───── SUPPLIED RECORDS

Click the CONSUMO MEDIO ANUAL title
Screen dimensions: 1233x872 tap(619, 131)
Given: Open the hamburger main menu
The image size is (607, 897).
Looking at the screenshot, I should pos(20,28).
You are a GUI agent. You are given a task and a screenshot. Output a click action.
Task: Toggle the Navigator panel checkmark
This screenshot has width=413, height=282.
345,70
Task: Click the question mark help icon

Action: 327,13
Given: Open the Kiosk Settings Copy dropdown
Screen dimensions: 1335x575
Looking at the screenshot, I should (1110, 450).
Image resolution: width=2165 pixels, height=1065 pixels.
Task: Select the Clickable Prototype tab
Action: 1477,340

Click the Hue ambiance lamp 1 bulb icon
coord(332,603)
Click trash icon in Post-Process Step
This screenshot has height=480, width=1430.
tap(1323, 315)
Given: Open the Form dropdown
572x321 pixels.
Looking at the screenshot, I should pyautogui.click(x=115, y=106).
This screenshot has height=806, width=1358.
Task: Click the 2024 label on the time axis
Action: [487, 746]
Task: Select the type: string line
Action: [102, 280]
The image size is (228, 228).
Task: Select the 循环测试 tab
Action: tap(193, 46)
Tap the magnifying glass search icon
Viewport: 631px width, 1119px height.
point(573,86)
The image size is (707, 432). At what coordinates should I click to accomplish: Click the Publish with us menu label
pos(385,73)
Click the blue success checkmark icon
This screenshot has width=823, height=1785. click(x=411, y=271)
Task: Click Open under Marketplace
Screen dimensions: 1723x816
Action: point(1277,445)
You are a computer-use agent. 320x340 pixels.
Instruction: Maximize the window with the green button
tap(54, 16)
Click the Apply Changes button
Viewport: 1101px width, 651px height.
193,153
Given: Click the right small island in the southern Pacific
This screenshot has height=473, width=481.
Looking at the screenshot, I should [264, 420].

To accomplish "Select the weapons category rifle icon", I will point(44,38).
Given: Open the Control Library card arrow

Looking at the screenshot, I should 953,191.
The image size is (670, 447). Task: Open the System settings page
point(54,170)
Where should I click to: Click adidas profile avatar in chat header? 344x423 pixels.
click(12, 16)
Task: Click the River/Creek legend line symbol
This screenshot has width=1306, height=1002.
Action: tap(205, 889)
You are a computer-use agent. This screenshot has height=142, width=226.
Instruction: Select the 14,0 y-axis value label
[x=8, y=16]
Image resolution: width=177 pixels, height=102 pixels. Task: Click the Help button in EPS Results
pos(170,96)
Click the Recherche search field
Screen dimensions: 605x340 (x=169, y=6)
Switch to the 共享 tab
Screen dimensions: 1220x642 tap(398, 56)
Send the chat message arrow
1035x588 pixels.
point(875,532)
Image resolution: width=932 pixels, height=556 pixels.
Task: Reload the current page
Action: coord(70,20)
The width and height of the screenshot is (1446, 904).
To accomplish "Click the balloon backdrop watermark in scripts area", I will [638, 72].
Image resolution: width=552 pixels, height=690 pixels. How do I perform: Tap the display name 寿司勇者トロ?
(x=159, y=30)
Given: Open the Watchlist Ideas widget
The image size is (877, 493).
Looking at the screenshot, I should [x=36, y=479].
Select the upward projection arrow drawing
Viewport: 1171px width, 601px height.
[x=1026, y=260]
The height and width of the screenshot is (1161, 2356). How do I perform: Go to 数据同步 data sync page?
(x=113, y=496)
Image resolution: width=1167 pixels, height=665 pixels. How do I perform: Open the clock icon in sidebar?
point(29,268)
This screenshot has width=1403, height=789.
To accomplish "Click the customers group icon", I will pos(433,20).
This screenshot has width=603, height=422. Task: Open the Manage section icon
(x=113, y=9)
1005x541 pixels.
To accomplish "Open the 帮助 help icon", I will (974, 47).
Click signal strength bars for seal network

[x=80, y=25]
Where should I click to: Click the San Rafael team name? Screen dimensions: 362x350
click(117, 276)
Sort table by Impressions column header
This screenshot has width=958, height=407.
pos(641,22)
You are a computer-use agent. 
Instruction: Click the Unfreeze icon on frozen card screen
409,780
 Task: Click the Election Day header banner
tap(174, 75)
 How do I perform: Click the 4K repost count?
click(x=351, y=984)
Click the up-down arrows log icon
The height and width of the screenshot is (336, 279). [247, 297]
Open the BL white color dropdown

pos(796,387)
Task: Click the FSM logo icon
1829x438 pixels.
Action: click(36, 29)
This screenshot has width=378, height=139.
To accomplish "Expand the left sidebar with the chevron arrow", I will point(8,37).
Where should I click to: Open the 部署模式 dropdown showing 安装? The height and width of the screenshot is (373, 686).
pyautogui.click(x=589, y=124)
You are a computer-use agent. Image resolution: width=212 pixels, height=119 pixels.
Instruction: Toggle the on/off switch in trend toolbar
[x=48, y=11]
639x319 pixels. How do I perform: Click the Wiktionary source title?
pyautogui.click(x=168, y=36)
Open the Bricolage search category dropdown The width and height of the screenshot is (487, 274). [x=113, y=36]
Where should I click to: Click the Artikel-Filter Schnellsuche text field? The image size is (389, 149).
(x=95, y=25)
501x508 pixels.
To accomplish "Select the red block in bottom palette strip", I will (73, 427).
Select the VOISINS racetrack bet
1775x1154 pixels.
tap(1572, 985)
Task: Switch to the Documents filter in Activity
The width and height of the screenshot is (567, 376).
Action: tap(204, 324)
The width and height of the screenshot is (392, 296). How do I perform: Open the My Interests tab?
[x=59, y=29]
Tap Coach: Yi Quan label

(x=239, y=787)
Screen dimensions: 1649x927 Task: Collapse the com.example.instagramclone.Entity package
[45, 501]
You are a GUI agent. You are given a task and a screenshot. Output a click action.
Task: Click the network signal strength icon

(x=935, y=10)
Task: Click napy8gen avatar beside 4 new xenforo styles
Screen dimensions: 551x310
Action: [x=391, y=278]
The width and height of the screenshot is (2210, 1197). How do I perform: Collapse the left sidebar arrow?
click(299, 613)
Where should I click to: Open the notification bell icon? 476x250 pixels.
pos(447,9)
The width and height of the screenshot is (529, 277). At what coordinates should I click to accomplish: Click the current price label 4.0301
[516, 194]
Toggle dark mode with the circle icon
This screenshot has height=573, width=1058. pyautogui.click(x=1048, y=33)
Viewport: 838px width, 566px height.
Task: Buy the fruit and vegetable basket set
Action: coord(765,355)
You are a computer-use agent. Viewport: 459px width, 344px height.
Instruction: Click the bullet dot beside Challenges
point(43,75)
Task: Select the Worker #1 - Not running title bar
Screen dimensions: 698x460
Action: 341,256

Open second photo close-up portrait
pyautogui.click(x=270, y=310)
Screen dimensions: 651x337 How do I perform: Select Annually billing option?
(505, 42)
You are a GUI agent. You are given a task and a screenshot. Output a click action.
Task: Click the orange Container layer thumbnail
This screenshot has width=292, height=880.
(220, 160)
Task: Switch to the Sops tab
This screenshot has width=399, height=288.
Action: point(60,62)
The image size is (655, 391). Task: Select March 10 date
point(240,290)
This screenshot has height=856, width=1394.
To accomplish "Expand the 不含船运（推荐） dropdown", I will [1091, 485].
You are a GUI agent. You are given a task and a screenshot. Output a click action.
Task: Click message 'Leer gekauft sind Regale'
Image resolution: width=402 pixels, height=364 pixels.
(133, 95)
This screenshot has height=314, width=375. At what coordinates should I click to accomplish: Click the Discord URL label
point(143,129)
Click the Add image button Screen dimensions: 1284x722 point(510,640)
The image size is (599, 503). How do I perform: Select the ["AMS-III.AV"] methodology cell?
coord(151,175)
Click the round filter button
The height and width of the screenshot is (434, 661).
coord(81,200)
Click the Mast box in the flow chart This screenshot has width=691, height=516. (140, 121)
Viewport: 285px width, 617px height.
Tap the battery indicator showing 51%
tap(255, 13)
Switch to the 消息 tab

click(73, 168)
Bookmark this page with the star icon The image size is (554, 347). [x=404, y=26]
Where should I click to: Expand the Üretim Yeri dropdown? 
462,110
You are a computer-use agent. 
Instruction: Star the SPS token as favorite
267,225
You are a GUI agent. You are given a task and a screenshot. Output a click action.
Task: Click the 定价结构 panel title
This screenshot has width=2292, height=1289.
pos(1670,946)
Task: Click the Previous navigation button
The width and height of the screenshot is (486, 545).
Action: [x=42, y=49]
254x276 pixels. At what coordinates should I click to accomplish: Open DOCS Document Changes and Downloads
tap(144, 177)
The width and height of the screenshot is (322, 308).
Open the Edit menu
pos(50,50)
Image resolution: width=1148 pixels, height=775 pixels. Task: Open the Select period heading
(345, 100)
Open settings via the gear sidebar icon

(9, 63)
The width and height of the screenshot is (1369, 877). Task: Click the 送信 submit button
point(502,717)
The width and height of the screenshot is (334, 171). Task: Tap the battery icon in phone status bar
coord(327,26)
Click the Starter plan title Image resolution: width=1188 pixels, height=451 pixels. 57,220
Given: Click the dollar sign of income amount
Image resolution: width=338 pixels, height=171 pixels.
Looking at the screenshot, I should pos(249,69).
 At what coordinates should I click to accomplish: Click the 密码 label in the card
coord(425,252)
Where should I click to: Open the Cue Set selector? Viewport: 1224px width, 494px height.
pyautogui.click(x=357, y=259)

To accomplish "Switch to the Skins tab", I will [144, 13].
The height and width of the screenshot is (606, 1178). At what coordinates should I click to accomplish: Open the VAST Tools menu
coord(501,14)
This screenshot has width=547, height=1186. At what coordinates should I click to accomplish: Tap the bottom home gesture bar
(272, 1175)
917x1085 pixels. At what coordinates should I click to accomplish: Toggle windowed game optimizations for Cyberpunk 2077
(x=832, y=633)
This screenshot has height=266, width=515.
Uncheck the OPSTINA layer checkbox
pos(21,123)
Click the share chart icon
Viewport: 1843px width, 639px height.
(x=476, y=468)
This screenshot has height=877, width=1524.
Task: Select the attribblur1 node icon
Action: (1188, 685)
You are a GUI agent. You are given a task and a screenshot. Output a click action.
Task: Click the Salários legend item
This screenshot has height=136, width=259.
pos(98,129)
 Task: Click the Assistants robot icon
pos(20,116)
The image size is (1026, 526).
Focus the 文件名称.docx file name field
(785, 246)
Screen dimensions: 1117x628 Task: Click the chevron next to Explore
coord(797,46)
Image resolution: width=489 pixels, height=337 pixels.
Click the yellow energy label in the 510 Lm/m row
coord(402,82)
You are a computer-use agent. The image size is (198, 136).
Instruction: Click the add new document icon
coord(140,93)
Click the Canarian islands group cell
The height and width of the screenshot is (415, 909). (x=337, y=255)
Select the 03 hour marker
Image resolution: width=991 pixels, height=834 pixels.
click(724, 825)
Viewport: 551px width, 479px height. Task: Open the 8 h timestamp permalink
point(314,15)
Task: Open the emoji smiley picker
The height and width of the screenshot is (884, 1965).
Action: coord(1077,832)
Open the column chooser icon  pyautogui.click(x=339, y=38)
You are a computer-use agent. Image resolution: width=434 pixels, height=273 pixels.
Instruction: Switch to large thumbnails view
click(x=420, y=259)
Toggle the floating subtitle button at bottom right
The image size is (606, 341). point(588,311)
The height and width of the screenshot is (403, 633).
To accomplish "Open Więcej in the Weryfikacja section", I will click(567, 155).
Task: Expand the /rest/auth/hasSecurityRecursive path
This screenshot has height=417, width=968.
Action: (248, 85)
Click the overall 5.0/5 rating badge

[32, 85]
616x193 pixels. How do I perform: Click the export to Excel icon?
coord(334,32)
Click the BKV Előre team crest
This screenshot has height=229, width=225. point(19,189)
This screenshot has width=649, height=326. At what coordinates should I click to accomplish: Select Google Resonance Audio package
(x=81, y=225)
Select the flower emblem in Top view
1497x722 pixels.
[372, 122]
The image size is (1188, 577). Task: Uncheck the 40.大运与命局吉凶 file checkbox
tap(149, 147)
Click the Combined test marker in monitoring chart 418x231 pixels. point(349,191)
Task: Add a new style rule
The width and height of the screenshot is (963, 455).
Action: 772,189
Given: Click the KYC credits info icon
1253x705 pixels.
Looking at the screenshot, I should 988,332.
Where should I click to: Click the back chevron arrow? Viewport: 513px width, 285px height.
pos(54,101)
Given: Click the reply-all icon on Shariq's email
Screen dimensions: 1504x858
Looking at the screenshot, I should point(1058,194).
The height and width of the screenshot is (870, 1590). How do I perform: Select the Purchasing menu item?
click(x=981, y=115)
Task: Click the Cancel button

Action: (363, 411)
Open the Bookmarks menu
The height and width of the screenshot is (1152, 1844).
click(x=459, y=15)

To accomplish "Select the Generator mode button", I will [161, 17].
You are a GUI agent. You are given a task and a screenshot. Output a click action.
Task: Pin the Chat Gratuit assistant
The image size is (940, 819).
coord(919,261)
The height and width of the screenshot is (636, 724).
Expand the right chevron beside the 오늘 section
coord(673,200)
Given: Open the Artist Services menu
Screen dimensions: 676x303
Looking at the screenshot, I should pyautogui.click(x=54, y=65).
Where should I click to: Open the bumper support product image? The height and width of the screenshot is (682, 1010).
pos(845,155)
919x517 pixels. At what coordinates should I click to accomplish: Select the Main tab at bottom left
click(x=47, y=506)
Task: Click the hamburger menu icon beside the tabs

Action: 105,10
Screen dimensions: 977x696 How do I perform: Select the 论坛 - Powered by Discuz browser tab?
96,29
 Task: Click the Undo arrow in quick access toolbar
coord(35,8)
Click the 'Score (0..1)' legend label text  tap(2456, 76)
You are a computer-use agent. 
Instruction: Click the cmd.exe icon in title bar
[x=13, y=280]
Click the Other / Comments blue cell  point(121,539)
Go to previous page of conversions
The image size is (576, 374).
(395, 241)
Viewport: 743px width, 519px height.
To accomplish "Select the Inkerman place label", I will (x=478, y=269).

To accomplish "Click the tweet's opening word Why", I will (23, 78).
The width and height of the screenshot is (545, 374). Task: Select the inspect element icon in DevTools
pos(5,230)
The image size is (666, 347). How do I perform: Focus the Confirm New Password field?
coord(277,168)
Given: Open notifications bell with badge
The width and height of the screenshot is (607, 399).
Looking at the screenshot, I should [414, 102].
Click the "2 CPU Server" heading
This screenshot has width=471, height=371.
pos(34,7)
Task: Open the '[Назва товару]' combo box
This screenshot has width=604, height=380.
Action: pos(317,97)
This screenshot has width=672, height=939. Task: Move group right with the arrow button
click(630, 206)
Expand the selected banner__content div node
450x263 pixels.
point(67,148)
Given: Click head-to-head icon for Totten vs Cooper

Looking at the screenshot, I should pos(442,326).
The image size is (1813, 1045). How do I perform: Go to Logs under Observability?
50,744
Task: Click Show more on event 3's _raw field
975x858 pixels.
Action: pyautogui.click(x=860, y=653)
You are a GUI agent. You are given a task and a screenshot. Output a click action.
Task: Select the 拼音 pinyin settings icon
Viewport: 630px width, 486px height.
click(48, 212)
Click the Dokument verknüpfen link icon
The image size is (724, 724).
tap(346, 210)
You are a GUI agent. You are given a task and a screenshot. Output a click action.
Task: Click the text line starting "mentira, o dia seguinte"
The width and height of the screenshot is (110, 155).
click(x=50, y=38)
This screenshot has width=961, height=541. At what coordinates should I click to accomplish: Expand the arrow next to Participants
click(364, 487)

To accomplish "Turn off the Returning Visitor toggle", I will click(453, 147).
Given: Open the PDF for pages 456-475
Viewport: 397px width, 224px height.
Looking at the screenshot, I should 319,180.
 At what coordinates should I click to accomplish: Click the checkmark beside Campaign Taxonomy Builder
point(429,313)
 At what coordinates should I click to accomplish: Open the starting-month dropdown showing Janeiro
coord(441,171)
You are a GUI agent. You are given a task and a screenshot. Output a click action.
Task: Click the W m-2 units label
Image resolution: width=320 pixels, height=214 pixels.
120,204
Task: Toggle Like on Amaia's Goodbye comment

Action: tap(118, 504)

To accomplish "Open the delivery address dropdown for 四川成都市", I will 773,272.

──────────

Copy out every line above that contains the word "hamburger", matching case exactly.

Given: Open the hamburger main menu
Task: Click the hamburger menu icon beside the tabs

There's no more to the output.